Discursos sobre Bullying espocam nas academias, congressos, mesas-redondas, artigos de revistas variadas ou científicas. E os nossos cotidianos, nossos hábitos e relações com a infância de hoje?

Aqui estamos nós no lugar de adultos e educadores, como pais, mães, tias, tios, avós e avôs, será que vamos perdendo a cabeça em atos como esses, violentando uma criança diante do gato na panela, rotulando como cena macabra, sem passar a mão em nossa consciência?

Quanto tempo uma criança fica exposta de frente a uma televisão, a filmes da locadora, na interação com computadores etc.? Há conversas sobre o que fizeram, o que assistiram? Há brincadeiras conjuntas? Assistem juntos e conversam depois sobre o que viram, sentiram, relacionam?

- Será que realmente este era um causo para nos assustar?

- O que é capaz de nos escandalizar?



Referências:
TONUCCI, Francesco. Frato: 40 anos com olhos de criança. Porto Alegre: Artmed, 2008.
VIGOTSKI, Lev. A formação social da mente: o desenvolvimento dos processos psicológicos superiores. 2 ed. São Paulo: Martins Fontes, 1988.

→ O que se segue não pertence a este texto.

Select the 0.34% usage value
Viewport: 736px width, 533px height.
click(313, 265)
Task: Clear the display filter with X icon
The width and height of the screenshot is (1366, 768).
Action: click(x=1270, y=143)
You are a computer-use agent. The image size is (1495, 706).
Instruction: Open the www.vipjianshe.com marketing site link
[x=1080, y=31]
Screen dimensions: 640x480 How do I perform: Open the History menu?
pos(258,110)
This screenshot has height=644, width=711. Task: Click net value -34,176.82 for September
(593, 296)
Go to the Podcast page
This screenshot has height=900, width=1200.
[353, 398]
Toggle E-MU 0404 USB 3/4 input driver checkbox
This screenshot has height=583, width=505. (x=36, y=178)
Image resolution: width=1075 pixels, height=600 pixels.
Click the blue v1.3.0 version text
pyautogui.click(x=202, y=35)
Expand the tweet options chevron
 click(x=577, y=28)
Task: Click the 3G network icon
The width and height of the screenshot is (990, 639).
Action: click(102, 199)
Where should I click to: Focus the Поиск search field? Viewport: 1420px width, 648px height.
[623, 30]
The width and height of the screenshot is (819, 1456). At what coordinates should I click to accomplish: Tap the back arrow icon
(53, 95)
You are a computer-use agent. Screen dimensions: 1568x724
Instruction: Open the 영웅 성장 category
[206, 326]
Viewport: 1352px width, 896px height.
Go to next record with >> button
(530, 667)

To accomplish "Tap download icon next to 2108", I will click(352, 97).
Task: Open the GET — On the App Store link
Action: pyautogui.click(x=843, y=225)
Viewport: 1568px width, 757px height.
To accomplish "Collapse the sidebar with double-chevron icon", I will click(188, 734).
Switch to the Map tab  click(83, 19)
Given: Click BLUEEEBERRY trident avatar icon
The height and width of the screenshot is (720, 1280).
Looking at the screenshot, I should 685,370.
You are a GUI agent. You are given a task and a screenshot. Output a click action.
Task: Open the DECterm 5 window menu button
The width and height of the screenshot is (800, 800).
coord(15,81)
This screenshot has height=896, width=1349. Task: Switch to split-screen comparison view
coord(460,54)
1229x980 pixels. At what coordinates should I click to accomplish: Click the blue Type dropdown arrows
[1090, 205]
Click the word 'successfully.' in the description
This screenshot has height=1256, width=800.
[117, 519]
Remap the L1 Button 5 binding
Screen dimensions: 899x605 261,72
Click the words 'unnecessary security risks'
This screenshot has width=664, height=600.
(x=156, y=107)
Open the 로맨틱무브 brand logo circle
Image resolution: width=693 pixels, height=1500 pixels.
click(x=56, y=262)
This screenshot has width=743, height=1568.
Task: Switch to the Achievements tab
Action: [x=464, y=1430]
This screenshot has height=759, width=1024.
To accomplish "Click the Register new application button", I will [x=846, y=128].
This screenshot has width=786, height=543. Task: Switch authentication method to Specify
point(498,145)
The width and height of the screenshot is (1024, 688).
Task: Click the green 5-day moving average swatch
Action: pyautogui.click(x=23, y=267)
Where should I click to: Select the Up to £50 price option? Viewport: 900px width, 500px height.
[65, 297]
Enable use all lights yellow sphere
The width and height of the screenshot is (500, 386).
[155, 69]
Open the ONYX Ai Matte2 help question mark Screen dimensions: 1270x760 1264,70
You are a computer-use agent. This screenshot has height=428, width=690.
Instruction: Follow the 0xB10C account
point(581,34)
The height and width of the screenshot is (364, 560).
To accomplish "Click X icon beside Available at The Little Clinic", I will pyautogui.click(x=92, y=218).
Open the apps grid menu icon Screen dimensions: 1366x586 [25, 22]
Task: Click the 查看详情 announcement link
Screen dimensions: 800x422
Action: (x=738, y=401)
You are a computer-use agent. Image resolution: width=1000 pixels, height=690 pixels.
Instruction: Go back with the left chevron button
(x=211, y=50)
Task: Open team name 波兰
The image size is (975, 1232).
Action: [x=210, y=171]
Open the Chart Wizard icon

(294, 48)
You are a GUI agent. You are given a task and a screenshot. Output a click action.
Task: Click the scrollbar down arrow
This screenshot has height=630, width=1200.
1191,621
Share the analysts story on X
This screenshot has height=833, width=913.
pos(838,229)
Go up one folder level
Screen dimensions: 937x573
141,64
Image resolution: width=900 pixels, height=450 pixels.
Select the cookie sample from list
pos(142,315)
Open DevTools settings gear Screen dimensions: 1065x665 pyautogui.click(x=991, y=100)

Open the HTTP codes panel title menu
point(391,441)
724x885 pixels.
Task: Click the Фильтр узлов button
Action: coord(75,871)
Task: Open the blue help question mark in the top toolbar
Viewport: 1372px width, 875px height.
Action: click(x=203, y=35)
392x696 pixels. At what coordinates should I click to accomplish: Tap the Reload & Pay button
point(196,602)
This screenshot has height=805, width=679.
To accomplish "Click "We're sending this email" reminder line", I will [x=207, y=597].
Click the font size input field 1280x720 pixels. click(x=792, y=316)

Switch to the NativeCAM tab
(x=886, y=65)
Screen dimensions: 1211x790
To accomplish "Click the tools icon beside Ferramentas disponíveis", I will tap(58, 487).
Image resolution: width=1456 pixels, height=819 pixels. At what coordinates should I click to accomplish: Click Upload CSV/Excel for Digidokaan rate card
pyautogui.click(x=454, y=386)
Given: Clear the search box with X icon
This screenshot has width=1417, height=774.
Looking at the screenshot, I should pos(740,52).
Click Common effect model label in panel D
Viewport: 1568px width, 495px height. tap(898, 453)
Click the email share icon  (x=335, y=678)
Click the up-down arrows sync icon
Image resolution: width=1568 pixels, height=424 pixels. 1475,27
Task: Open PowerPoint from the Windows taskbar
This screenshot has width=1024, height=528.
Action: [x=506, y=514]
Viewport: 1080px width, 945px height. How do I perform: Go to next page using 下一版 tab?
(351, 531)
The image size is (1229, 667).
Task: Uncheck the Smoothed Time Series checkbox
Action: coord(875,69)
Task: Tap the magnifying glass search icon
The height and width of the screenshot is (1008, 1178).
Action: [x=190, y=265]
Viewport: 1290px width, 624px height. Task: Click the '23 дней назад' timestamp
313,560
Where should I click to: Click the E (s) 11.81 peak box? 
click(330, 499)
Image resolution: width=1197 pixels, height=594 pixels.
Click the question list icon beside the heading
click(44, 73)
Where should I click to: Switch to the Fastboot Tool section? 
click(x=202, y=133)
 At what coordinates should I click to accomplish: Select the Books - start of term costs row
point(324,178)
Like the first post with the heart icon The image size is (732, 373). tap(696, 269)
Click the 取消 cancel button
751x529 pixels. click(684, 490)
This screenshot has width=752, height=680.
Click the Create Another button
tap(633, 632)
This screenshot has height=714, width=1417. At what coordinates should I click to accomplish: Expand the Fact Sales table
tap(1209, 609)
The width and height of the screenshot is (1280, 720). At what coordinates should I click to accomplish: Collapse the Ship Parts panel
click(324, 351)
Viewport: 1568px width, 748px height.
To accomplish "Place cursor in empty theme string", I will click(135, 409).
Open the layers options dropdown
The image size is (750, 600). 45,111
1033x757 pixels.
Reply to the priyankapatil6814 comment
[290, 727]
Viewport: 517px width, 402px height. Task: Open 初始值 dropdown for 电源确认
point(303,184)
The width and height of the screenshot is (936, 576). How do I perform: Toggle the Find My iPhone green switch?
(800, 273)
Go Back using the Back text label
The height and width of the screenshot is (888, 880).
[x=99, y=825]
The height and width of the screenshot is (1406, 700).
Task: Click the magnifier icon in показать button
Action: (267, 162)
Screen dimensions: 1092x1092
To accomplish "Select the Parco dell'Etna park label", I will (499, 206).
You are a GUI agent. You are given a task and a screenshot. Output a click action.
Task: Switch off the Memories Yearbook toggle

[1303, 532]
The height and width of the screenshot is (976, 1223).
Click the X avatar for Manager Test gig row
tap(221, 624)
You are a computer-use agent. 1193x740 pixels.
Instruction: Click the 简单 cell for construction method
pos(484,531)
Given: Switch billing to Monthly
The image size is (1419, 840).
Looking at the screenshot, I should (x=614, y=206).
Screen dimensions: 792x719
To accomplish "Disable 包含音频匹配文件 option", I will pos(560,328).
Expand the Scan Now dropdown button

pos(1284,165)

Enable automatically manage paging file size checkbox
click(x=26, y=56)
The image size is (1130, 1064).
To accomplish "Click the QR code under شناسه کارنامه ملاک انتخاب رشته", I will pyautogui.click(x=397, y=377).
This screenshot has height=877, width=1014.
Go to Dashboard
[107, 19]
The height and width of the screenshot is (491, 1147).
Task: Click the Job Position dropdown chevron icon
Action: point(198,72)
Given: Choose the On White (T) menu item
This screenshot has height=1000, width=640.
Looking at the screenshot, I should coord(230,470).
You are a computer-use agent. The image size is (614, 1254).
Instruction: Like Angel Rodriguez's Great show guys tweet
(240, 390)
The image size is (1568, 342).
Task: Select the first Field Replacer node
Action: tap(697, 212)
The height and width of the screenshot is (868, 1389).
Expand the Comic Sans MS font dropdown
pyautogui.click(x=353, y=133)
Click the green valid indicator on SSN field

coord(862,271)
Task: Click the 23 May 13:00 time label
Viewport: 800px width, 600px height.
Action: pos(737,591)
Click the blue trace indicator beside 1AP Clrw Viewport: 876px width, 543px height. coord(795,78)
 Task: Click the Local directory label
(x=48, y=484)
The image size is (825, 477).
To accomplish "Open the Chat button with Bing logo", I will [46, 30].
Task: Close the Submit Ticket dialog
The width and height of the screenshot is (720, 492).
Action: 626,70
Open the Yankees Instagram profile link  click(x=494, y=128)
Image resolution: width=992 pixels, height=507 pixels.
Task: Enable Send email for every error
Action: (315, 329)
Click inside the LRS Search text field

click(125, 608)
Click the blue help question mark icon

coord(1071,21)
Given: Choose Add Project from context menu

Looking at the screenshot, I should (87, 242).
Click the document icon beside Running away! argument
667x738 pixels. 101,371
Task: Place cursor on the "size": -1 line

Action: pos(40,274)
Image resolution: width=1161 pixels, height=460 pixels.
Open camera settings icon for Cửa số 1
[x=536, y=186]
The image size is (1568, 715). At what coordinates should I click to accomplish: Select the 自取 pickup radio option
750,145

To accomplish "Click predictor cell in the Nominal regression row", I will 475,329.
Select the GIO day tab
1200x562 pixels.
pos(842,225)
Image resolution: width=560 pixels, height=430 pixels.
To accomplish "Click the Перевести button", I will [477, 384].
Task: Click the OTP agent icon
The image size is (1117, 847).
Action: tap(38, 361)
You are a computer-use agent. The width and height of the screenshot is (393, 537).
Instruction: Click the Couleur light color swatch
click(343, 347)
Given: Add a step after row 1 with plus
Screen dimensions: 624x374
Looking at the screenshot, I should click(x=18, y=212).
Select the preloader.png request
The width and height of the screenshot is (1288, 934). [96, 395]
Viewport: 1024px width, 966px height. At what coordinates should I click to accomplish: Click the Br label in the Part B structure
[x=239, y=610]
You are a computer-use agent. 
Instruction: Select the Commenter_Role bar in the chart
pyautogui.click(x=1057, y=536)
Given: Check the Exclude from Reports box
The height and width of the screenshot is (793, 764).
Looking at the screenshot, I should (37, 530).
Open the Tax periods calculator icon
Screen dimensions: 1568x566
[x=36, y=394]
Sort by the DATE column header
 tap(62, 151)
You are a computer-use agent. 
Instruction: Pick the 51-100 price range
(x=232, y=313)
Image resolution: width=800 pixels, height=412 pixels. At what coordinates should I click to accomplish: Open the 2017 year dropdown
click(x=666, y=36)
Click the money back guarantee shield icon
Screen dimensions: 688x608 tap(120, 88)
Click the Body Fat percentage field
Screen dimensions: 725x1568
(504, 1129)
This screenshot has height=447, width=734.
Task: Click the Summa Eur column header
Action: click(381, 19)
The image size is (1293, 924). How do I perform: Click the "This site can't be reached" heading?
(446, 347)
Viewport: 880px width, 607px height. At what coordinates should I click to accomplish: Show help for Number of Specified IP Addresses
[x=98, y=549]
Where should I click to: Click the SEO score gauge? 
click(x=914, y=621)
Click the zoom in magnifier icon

Imagem 1: Por Francesco Tonucci. Frato (2008, p.125)
Imagem 2: https://blogger.googleusercontent.com/img/b/R29vZ2xl/AVvXsEi99gLTJi05psom6EL66w2cYp5KKxL7BkPJXoz96uSWvCMHAEEszsqvwN9dj6ppUVKqO0lY_ThKPwiF_8WJbh_O2KhGlFIQG-vV4kClk1LIXuxvoFMcQwiIT9VLi4ZNVpPDnnDDkgaOtrhE/s1600-h/criança_mundoanimado.bmp
Imagem 3: arquivo pessoal, foto que encontrei em um jornal há mais de 15 anos (desconheço fonte).

3 comentários:

  1. É mesmo muito louco como esquecemos que a criança está imersa no mesmo mundo que nós, adultos, e tenta compreendê-lo com os recursos que tem. Escutá-las, nos desdobrando para compreender de verdade a perspectiva de onde olham o mundo é nosso desafio de educadores. Amo o Tonucci, mais um de nossos elos. bjos

    ResponderExcluir
  2. Pois é, Adrianne!
    Juro que vou conseguir chamá-la de Drika. rs!
    O difícil para nós adultos é ver o mundo "com olhos de criança", como nos faz ver mehor Tonucci, quanta sensibilidade. A gente que aprendeu a ser professora brincando, cantando e construindo conhecimentos com as crianças da educação infantil acabamos sofrendo diante das inúmeras interpretações dos atos infantis pelos adultos, sem chances para compreensão. Fico imaginando muitas situações em que elas estão presentes. Acabam sendo posteriormente adultos frustrados.
    Sabe o que me preocupa agora, o que me veio em mente? As crianças mais novas que viram a irmã por parte de pai sendo jogada da janela do quarto do apartamento... caso exaustivamente noticiado na mídia. Sabemos que o desenho - a linguagem delas poderá revelar muito... Marcas inexoráveis!

    ResponderExcluir
  3. Oi, Rocio!

    Passando já pra deixar um beijinho desejando feliz dia dos professores! parabéns por tudo que você é e vive nesse universo educativo!

    Adoro'cê!

    PS. Depois volto pra ler o post com calma!